Conversely, Strive’s potential to accumulate 175,000 BTC—based on its current fundraising pace—could create significant upward pressure on Bitcoin prices. This institutional accumulation, if realized, would represent approximately 0.9% of Bitcoin’s current supply and could substantially impact market dynamics.
Regulatory Crosscurrents
The Chinese regulatory crackdown on cross-border securities platforms, with Longbridge suspending new positions in mainland China, highlights ongoing geopolitical tensions in digital asset markets. Similarly, U.S. sanctions against Iranian cryptocurrency exchanges demonstrate the intersection of crypto and international relations.
The formal entry of the Digital Asset Market Transparency Act (CLARITY Act) into the U.S. Senate legislative agenda represents a potential turning point for regulatory clarity. While the final form remains uncertain, increased regulatory transparency could benefit legitimate market participants while potentially constraining illicit activities.
AI-Crypto Convergence
Variant’s $222 million fund focused on “autonomy”-themed applications at the intersection of AI and crypto, alongside DeepSeek’s $7 billion Series A targeting a $59 billion valuation, underscores the growing convergence between artificial intelligence and blockchain technology. This convergence could unlock new value propositions beyond traditional financial applications, creating opportunities for investors who can identify promising projects at this intersection.
Investment Implications
For experienced crypto investors, the current landscape presents both significant opportunities and notable risks:
Opportunities:
1. Strategic partnerships between established financial institutions and crypto protocols (Coinbase/Ethena)
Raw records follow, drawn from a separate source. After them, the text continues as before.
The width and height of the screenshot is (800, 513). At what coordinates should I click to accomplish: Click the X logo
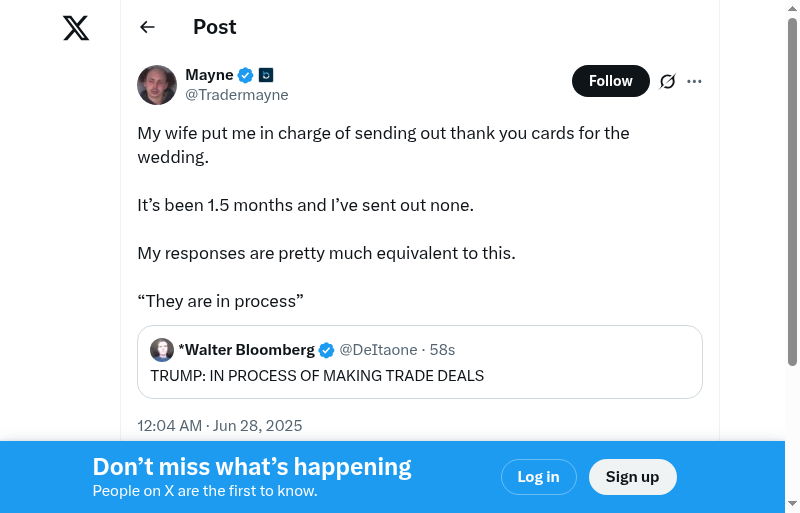tap(76, 28)
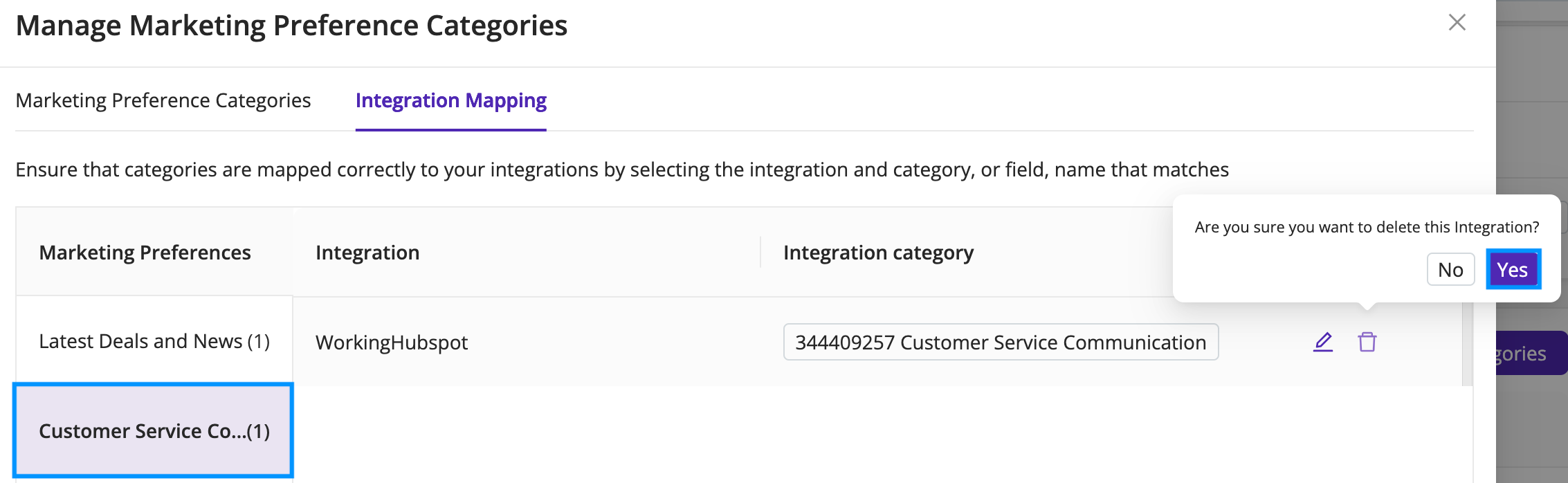This screenshot has height=483, width=1568.
Task: Click the Customer Service Communication category field
Action: [1001, 342]
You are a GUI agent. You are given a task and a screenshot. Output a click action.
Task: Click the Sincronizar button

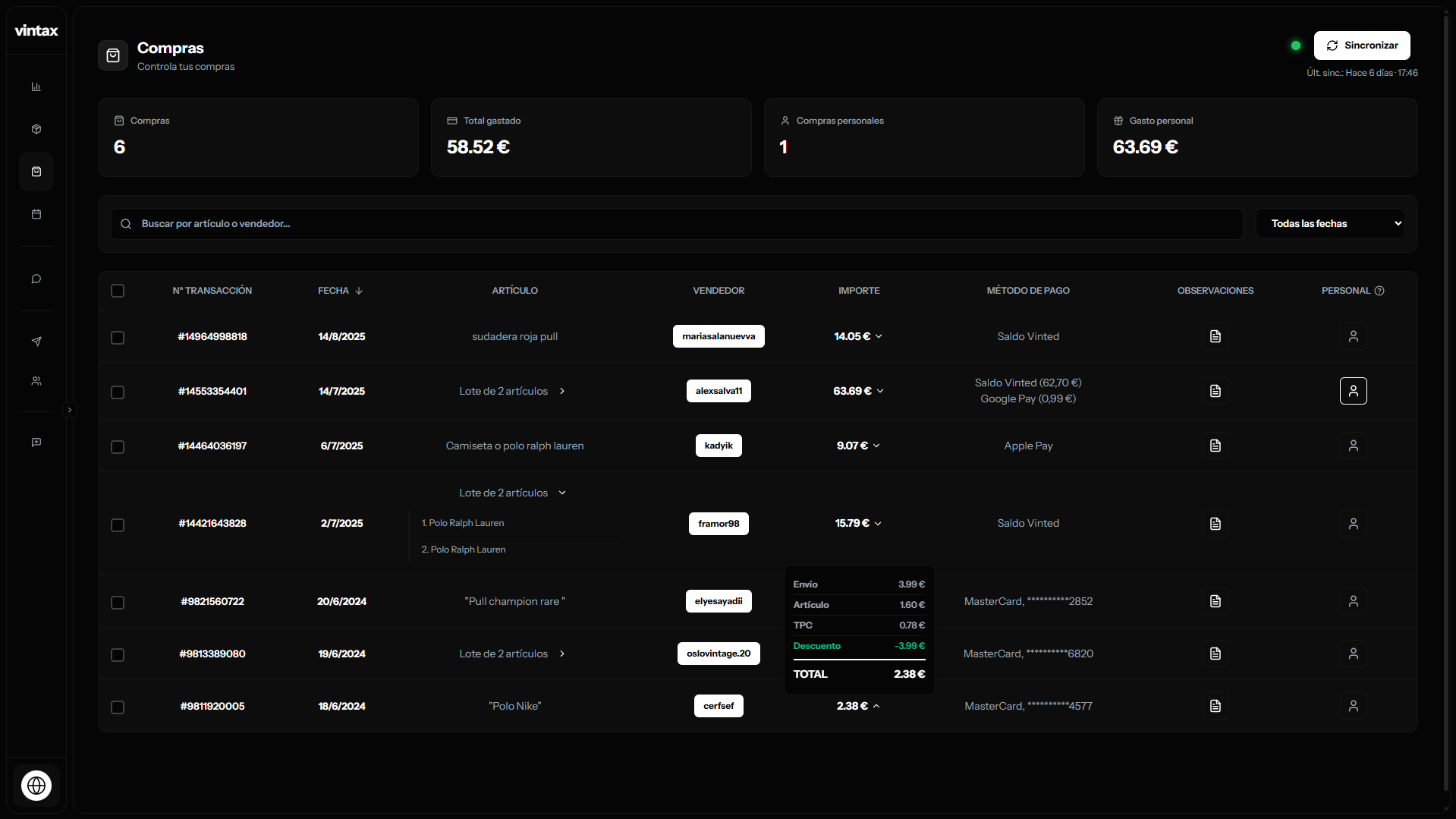1361,46
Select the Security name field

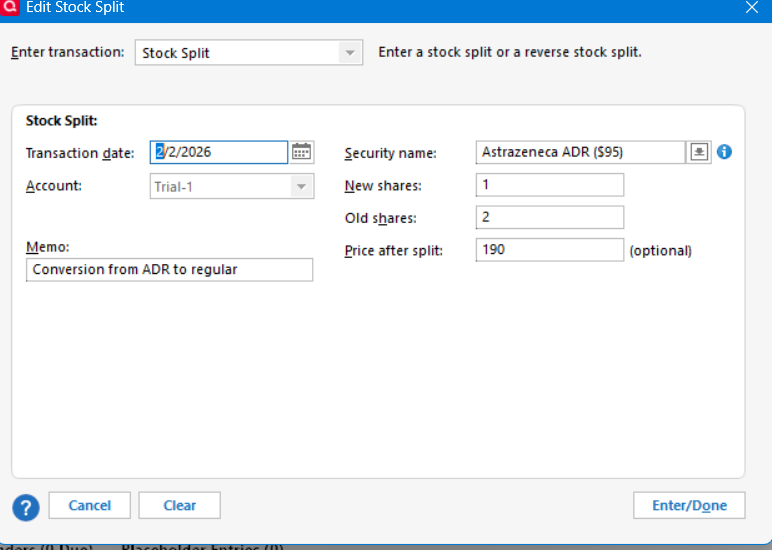click(579, 152)

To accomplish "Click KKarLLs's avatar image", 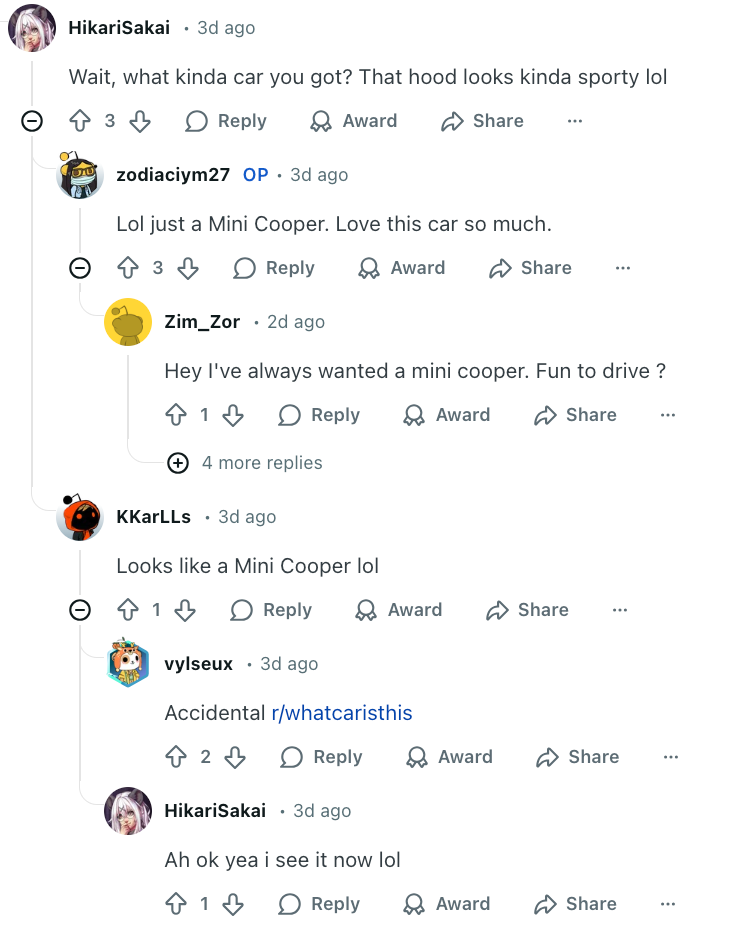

2. Infrastructure plays enabling traditional finance-crypto integration (Kraken’s xStocks, Mastercard’s settlement network)
3. Quantum-resistant security solutions and network upgrades
4. AI-crypto convergence projects with strong technical foundations
Risks:
1. Portfolio distress and potential forced liquidations (Bitmine’s massive losses)
2. Capital competition from large traditional market IPOs (SpaceX)
3. Regulatory uncertainty in key jurisdictions (China, U.S. sanctions)
4. Structural shifts in market infrastructure (NFT marketplace consolidations)
Token-Specific Considerations:
– ENA: Strong upside potential given Coinbase’s partnership and investment
– BTC: Potential upward pressure from institutional accumulation (Strive)
– ETH: Positive long-term security developments despite short-term volatility
– Stablecoins: Enhanced utility from Mastercard’s settlement expansion
– Meme tokens: Continued speculative interest but with heightened volatility
The crypto market appears to be entering a phase of more sophisticated institutional participation, where traditional finance and crypto infrastructure increasingly converge. While regulatory pressures persist, the development of robust bridges between these ecosystems suggests a more mature and potentially more resilient market structure in the long term.